Design of red blood cell membrane-cloaked dihydroartemisinin nanoparticles with enhanced antimalarial efficacy.

Targeting delivery and prolonging action duration of artemisinin drugs are effective strategies for improving antimalarial treatment outcomes. Here, dihydroartemisinin (DHA) loaded poly (lactic-co-glycolic acid) (PLGA) nanoparticles (PDNs) were prepared and further cloaked with red blood cell (RBC) membranes via electrostatic interactions to yield RBC membrane-cloaked PDNs (RPDNs). The prepared RPDNs displayed a notable "core-shell" structure, with a negative surface charge of -29.2 ± 4.19 mV, a relatively uniform size distribution (86.4 ± 2.54 nm, polydispersity index of 0.179 ± 0.011), an average encapsulation efficiency (70.1 ± 0.79%), and a 24-h sustained-release behavior in vitro. Compared with PDNs, RPDNs showed markedly decreased phagocytic activity by RAW 264.7 cells and had prolonged blood circulation duration. The Pearson correlation coefficient of RPDNs distribution in infected red blood cells (iRBCs) was 0.7173, suggesting that RPDNs could effectively target Plasmodium-iRBCs. In PyBy265-infected mice, RPDNs showed a higher inhibition ratio (88.39 ± 2.69%) than PDNs (83.13 ± 2.12%) or DHA (58.74 ± 3.78%), at the same dose of 8.8 μmol/kg.
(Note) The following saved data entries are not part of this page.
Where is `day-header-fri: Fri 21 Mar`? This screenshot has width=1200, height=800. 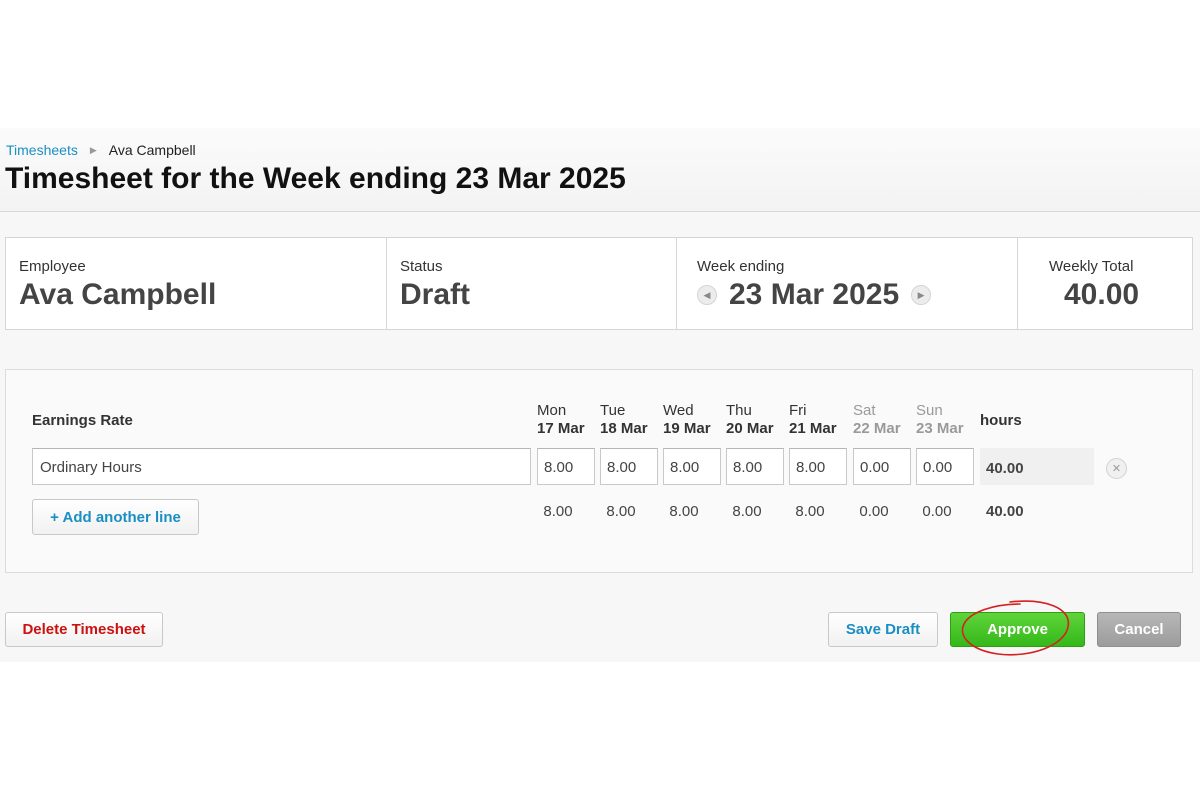
day-header-fri: Fri 21 Mar is located at coordinates (813, 420).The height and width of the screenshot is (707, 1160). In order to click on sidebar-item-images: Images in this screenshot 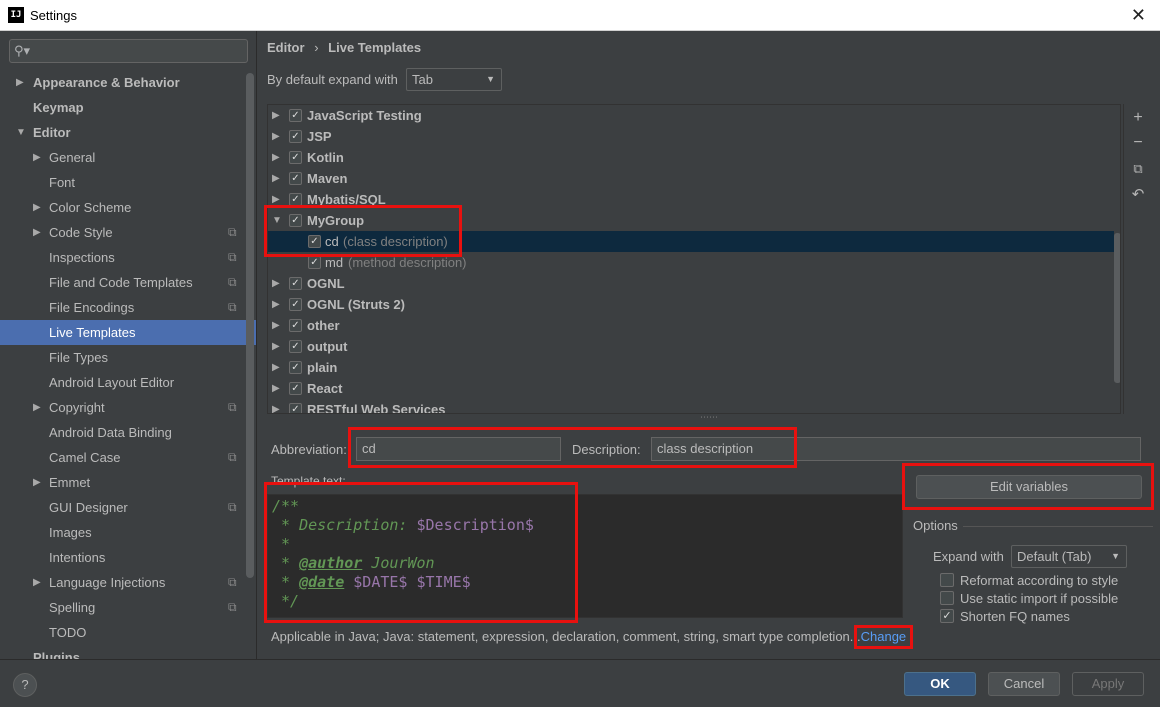, I will do `click(122, 532)`.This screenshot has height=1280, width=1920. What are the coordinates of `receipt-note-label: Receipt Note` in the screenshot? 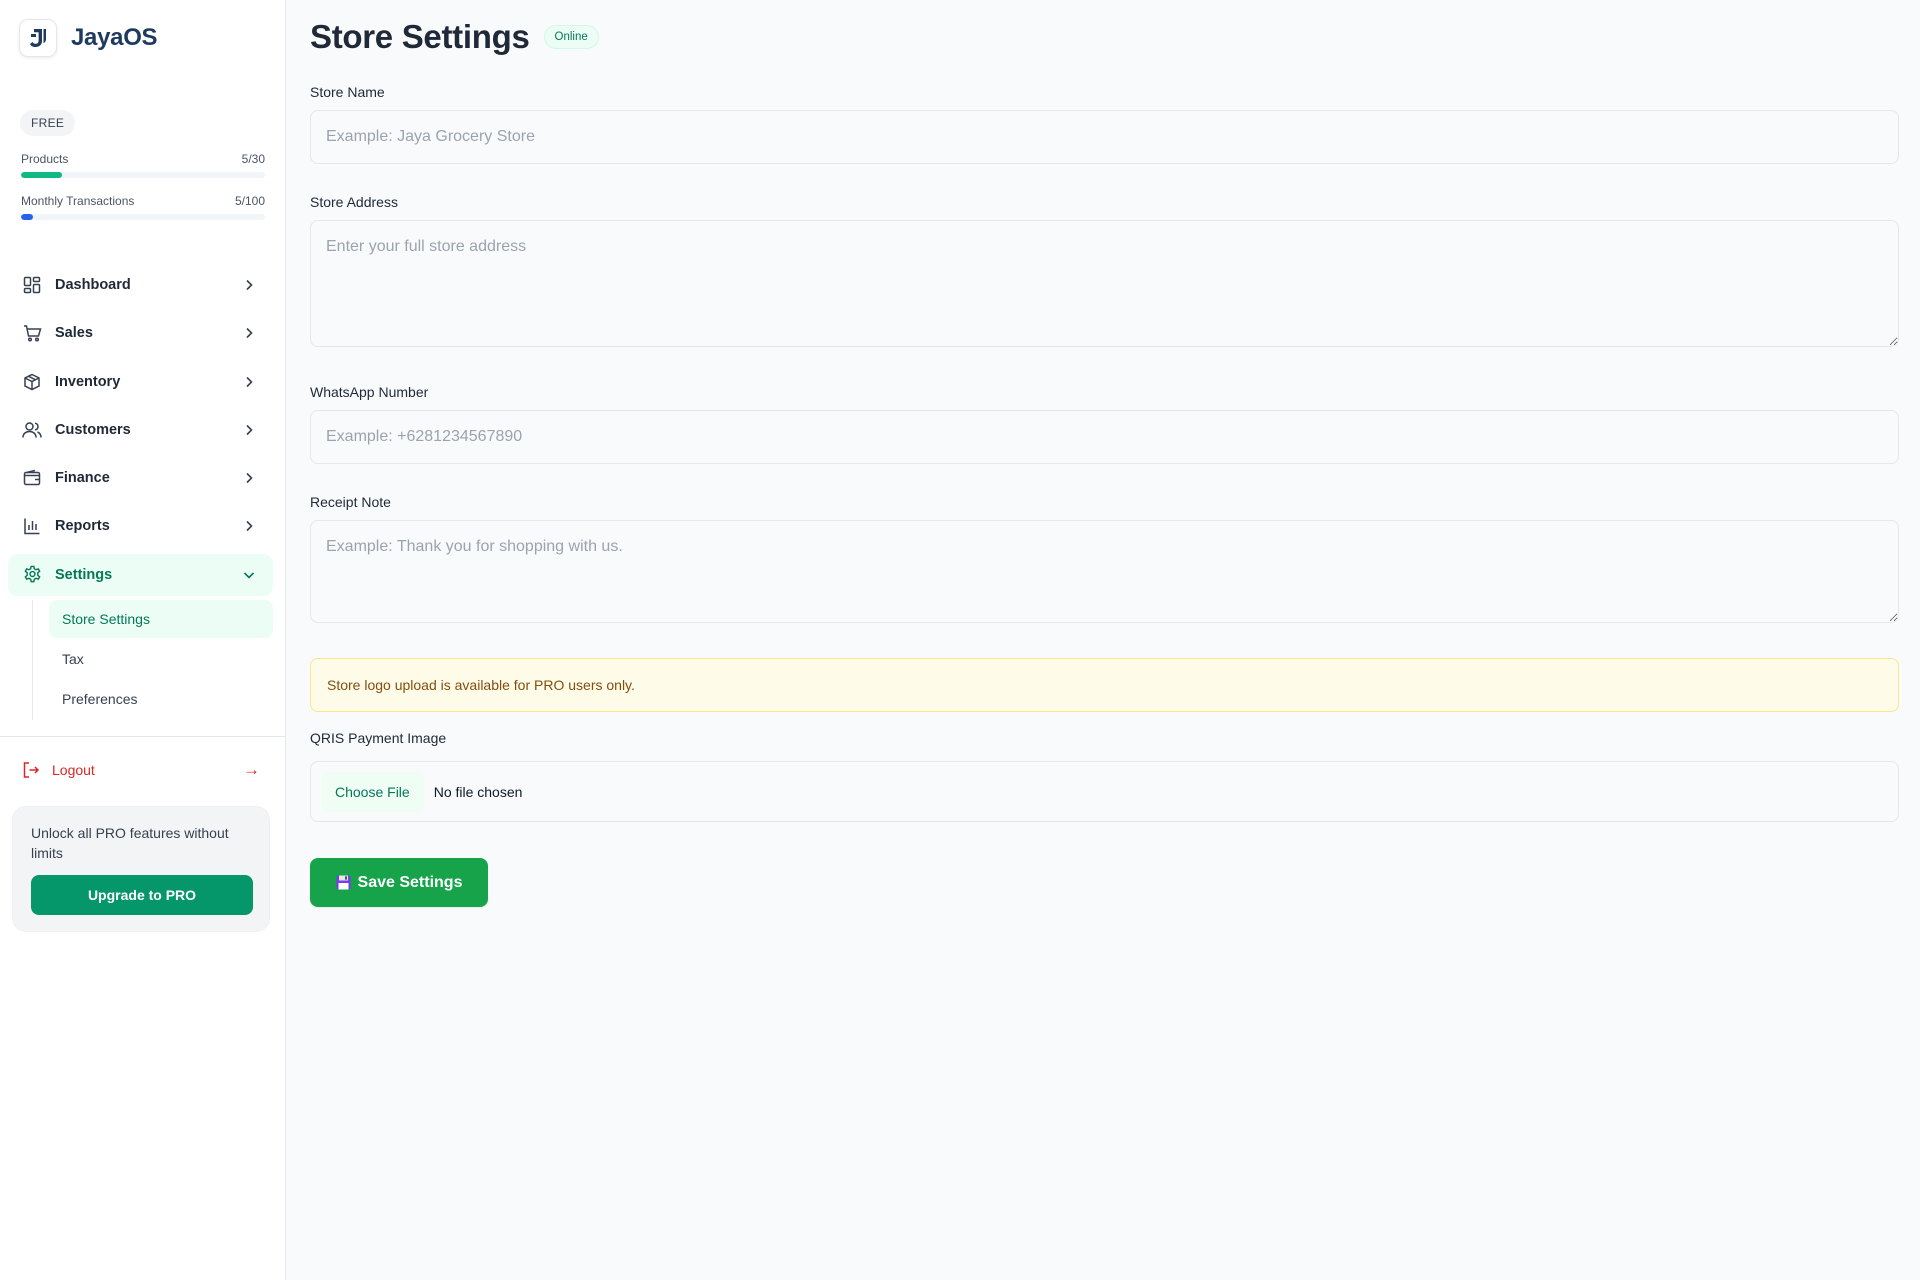 It's located at (350, 502).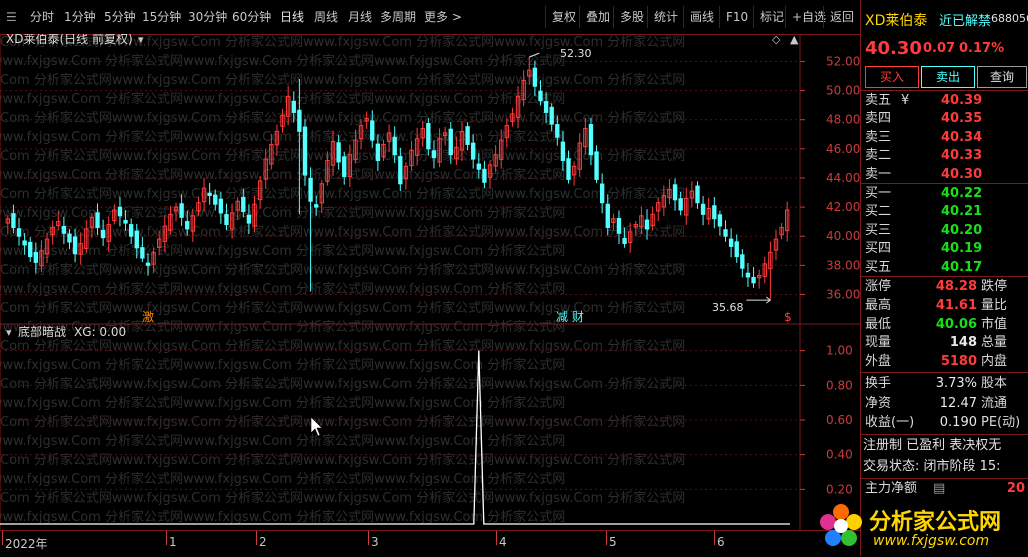  I want to click on period-tab-6: 日线, so click(292, 17).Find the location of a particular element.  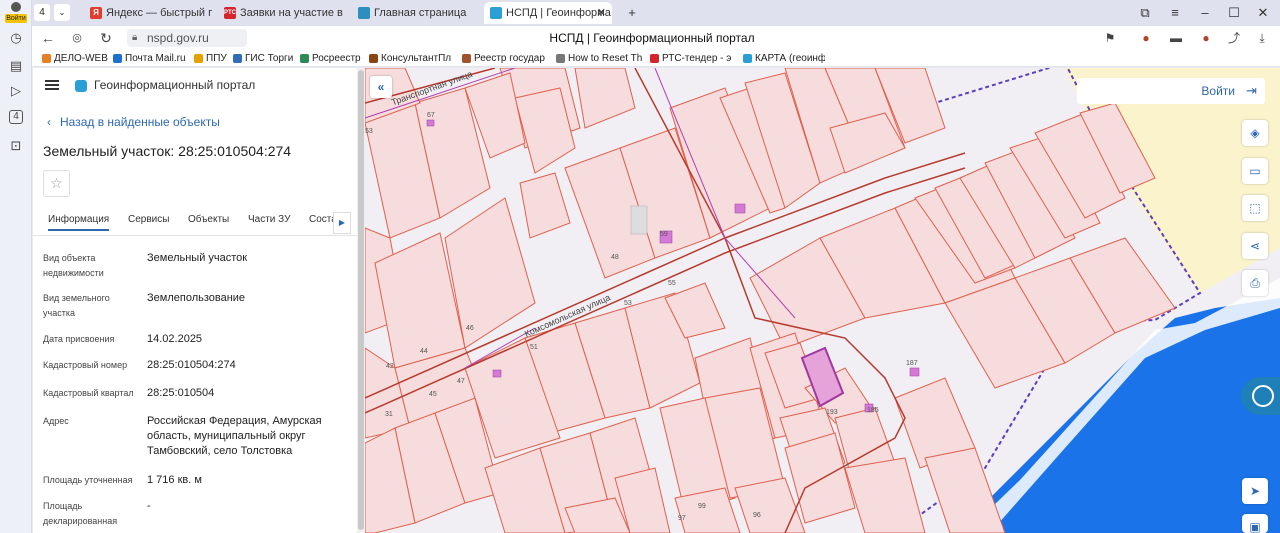

print-button: ⎙ is located at coordinates (1255, 283).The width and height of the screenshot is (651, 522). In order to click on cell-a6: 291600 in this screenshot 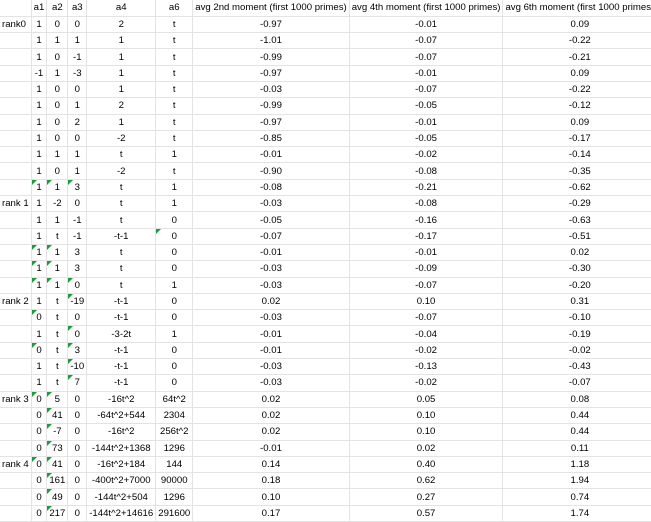, I will do `click(174, 514)`.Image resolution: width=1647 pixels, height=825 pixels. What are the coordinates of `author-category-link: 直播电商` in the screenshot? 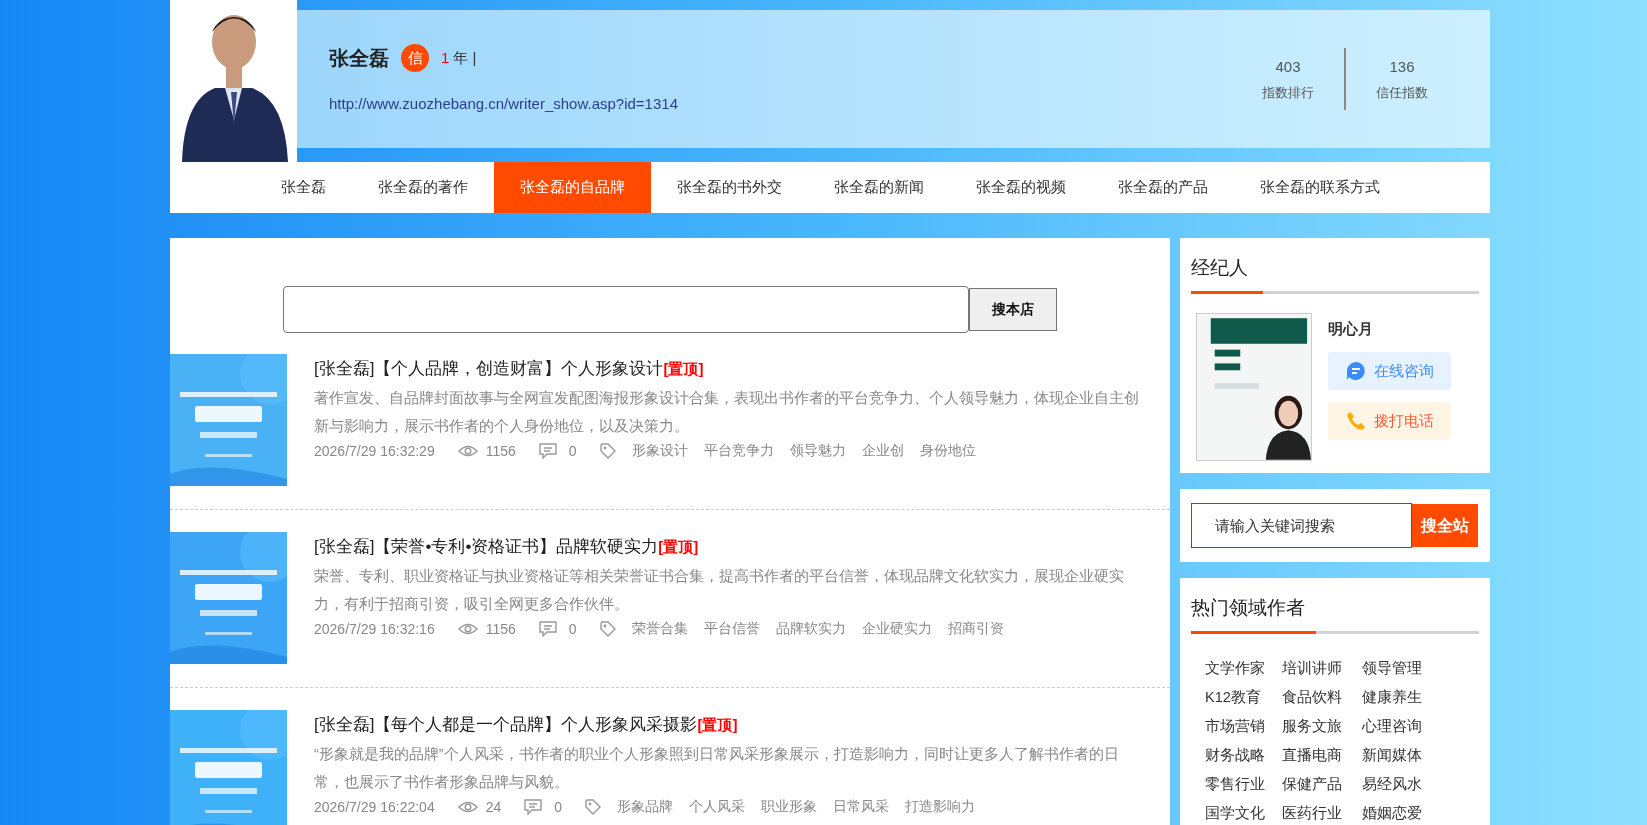 It's located at (1321, 754).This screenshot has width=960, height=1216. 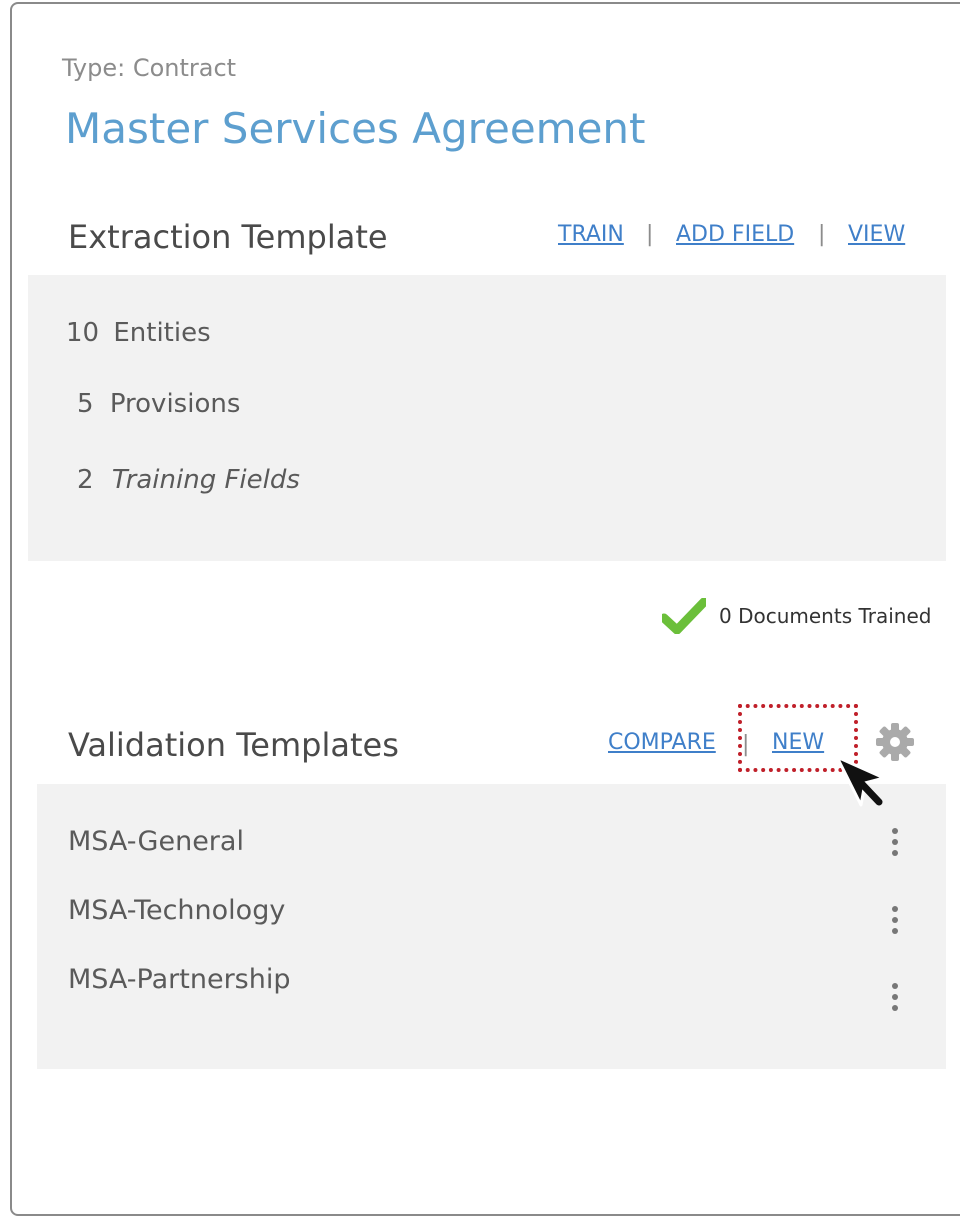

The ED90 of RPDNs (8.13 ± 0.18 μmol/kg) was substantially lower than that of PDNs (14.48 ± 0.23 μmol/kg) and DHA (17.67 ± 3.38 μmol/kg). Furthermore, no apparent abnormalities were detected in routine blood examination, liver function indexes, and pathological analysis of tissue sections of PyBy265-infected mice following RPDNs treatment. In conclusion, the prepared RPDNs exhibited enhanced antimalarial efficacy, prolonged circulation, targeted delivery to Plasmodium-iRBCs, and satisfactory biocompatibility.